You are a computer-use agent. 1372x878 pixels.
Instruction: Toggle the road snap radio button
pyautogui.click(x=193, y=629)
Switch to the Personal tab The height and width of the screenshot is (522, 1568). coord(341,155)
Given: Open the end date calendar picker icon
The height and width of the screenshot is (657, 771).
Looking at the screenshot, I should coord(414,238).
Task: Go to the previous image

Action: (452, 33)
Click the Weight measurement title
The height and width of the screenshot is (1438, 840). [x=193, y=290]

● ● ● ● ●

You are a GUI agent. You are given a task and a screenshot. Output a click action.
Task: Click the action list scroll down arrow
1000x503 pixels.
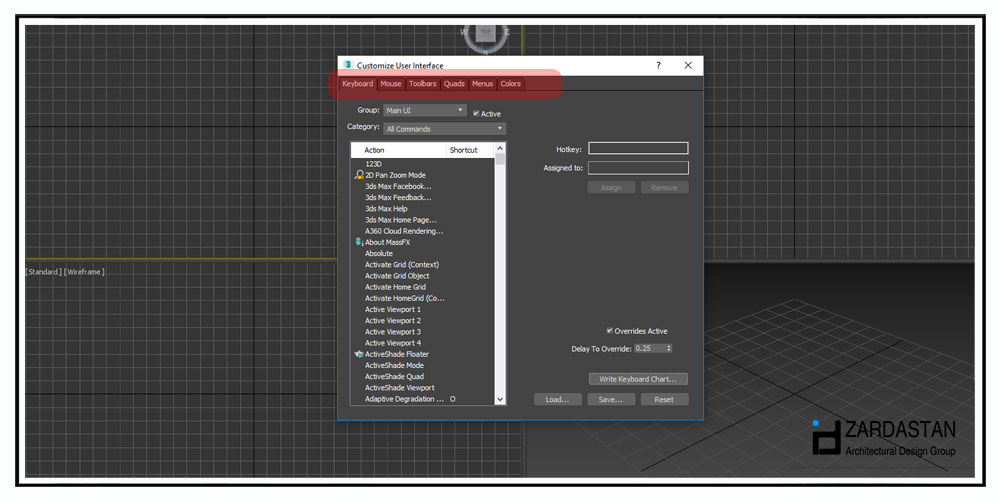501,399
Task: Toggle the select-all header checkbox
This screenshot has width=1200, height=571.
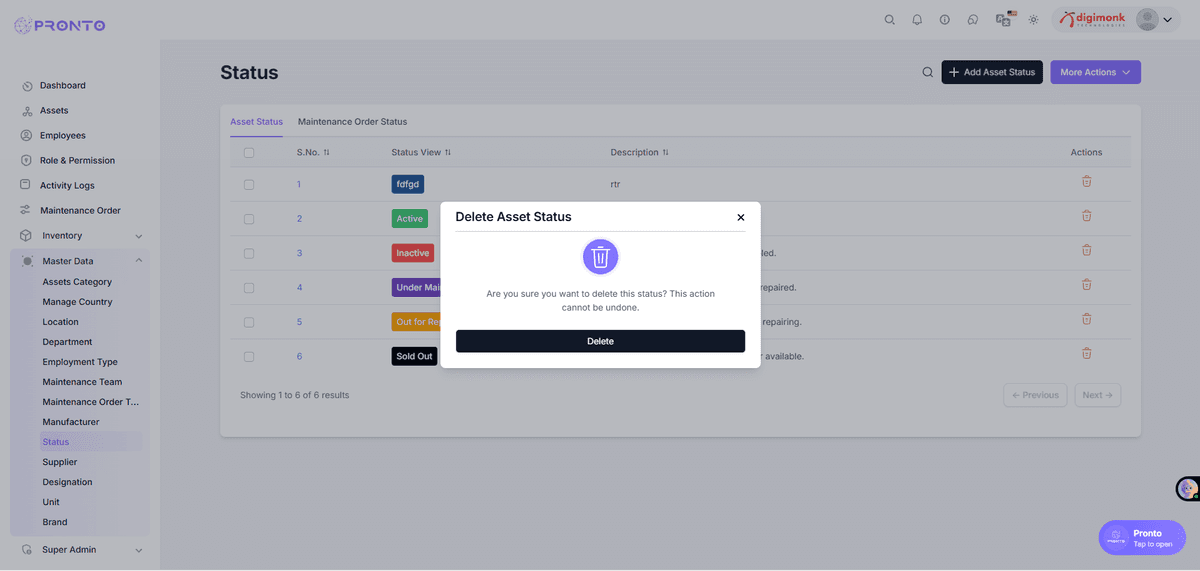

● ● ● ● ●

Problem details: All lines of the records containing "agent" should be shown.

Response to this task:
You are a computer-use agent. 1372x878 pixels.
You are a GUI agent. You are given a task and a screenshot. Output a click action.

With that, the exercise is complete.